Member of the Third Special Council of Lower Canada
- In office April 1840 – 10 February 1841
- Governor-General: Charles Poulett Thomson

Member of the Legislative Assembly for Lower Canada
- In office 7 November 1829 – 31 January 1833
- Constituency: Drummond

Personal details
- Born: 11 January 1786 Jersey, Channel Islands
- Died: 30 December 1843 (aged 57) Drummondville, Lower Canada
- Relations: Robert Nugent Watts (cousin)

Military service
- Allegiance: British Empire; Lower Canada;
- Branch/service: British Army
- Years of service: 1801–1843
- Rank: Major general
- Unit: 49th Regiment of Foot; Canadian Voltigeurs (1813–1815);
- Battles/wars: War of 1812Second Battle of Sacket's Harbor; Battle of Crysler's Farm; Lower Canada Rebellion

= Frederick Heriot =

Canadian politician

Frederick George Heriot (11 January 1786 - 30 December 1843) was a British army officer, who fought in the War of 1812 and subsequently became a landowner and administrator in Canada.

==Biography==

Of mixed Scottish and Irish ancestry, he was born on the island of Jersey in the Channel Islands, the son of an army surgeon. He entered the army in 1801 as Ensign in the 49th Regiment of Foot (whose commanding officer was the then Lieutenant Colonel Isaac Brock). Heriot went with the 49th to Canada the following year, and served there for the remainder of his military career.

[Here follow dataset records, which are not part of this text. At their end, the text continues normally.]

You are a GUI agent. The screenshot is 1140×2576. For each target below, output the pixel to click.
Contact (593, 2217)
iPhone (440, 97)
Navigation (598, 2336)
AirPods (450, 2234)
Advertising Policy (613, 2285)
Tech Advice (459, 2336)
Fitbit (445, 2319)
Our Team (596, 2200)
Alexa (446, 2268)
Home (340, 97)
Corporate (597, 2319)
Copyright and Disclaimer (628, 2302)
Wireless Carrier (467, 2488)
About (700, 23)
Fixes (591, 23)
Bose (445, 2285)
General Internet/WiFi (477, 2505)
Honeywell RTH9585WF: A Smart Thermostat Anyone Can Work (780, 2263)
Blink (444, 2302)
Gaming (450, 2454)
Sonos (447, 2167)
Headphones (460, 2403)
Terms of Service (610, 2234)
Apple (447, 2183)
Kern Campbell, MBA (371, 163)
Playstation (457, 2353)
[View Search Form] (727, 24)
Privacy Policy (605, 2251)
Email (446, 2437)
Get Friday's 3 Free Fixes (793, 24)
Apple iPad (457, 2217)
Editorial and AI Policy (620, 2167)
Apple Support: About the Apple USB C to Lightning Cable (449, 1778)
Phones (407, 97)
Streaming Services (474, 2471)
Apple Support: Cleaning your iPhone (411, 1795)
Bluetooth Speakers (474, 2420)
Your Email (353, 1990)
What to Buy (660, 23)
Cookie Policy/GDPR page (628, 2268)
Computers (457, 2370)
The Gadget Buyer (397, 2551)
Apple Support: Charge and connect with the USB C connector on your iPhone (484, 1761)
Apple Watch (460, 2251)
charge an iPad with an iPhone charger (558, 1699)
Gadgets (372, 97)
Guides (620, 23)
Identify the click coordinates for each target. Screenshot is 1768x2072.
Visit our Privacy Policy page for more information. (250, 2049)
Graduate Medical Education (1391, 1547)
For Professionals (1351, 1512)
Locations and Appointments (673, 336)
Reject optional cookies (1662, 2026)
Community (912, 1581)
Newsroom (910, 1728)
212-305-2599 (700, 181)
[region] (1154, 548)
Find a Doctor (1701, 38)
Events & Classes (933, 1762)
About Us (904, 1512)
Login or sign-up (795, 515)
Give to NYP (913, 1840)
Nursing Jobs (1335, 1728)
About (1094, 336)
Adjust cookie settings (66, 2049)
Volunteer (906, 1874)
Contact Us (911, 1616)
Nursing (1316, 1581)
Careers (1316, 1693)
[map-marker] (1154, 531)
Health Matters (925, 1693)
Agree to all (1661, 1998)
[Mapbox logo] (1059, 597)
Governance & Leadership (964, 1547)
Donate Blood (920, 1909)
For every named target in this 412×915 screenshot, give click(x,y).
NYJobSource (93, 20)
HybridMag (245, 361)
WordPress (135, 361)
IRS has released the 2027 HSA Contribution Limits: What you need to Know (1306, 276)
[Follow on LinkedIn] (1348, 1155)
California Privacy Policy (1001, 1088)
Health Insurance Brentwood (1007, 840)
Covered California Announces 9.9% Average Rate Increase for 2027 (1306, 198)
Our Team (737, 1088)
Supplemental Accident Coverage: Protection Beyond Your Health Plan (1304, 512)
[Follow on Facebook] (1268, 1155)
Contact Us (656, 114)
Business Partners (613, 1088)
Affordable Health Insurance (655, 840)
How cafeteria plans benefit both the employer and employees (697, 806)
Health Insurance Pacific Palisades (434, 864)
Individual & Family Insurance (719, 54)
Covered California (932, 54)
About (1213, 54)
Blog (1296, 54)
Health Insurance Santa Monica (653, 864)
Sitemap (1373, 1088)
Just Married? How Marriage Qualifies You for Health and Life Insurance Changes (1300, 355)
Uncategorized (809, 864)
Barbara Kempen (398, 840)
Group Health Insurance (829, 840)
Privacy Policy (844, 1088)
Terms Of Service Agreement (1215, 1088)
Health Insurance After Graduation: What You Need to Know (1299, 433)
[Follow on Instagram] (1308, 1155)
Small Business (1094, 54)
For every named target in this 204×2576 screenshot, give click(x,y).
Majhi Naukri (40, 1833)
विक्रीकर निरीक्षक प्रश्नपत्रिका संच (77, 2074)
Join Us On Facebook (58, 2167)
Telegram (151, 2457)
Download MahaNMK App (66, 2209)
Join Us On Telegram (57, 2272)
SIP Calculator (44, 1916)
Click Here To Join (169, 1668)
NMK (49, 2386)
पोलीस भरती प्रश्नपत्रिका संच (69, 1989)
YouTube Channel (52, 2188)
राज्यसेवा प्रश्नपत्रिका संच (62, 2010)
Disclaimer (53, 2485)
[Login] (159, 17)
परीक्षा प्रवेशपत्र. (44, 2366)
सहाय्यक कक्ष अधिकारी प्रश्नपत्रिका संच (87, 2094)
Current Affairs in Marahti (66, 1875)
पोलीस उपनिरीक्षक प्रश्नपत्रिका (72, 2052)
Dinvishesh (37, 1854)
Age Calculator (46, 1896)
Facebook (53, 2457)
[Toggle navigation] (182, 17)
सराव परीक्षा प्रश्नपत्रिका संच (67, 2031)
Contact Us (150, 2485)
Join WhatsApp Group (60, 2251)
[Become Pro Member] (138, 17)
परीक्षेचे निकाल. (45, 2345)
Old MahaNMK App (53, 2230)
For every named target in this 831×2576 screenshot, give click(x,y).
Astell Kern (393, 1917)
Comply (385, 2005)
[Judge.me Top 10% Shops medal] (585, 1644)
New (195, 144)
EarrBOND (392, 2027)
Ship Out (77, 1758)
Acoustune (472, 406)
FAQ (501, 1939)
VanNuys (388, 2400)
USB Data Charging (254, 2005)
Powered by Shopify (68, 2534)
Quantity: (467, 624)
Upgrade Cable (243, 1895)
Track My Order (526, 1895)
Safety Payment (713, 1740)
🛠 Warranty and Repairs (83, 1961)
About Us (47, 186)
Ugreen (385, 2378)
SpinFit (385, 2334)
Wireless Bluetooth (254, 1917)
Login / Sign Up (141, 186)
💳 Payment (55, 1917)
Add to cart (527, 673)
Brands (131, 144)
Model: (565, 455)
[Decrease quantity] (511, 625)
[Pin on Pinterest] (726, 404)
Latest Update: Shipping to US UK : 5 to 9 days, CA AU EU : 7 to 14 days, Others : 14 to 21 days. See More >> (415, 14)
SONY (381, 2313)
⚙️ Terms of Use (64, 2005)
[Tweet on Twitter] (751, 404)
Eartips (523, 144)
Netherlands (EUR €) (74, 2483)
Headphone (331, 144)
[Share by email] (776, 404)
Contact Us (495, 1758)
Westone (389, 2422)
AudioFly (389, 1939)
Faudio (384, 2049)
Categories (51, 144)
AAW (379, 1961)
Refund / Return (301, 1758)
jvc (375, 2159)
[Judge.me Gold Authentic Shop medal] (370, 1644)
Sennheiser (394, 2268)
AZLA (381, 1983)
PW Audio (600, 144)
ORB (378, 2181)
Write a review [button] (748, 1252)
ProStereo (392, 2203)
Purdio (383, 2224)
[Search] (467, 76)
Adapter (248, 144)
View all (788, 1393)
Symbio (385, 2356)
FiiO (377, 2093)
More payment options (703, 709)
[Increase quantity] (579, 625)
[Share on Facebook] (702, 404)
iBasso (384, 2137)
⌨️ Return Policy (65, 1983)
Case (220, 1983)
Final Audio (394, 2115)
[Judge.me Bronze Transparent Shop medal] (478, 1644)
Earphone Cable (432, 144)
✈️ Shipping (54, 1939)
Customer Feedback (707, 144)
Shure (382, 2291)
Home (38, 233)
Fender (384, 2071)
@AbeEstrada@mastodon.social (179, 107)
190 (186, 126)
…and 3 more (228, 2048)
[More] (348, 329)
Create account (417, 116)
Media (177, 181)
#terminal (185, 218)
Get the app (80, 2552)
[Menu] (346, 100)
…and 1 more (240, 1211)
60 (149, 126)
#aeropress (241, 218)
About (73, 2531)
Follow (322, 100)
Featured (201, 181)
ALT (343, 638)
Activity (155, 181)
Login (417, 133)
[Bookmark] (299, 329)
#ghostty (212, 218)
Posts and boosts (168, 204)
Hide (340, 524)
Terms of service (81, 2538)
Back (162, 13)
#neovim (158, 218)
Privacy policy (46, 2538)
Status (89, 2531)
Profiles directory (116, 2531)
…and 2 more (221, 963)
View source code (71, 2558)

When war broke out with the United States, he was appointed second in command of the Canadian Voltigeurs with the acting rank of Major. He commanded a detachment of Voltigeurs at Kingston, Ontario during 1813 and was present at the Battle of Sackett's Harbor and the Battle of Crysler's Farm, where he played a prominent part.

The following year, he became an acting commanding officer with the rank of lieutenant-colonel of the Voltigeurs in 1814. He remained in this post until the end of the war.

After the war, he resigned from the army and instead became the Administrator for the settlement of discharged soldiers in the valley of the Saint-François River in Lower Canada, which would become Drummondville, Quebec. Heriot was named a Companion in the Order of the Bath in 1822. He was appointed aide-de-camp to the governor in 1826. He was elected Member of the Legislative Assembly for the community in 1829 and 1830, before resigning in 1833. He also served as a member of the Special Council that governed Lower Canada after the Lower Canada Rebellion. He was promoted to the rank of Major General in the militia in 1841.

He died at Comfort Hall in Drummondville on 30 December 1843 from typhoid fever, aged 57.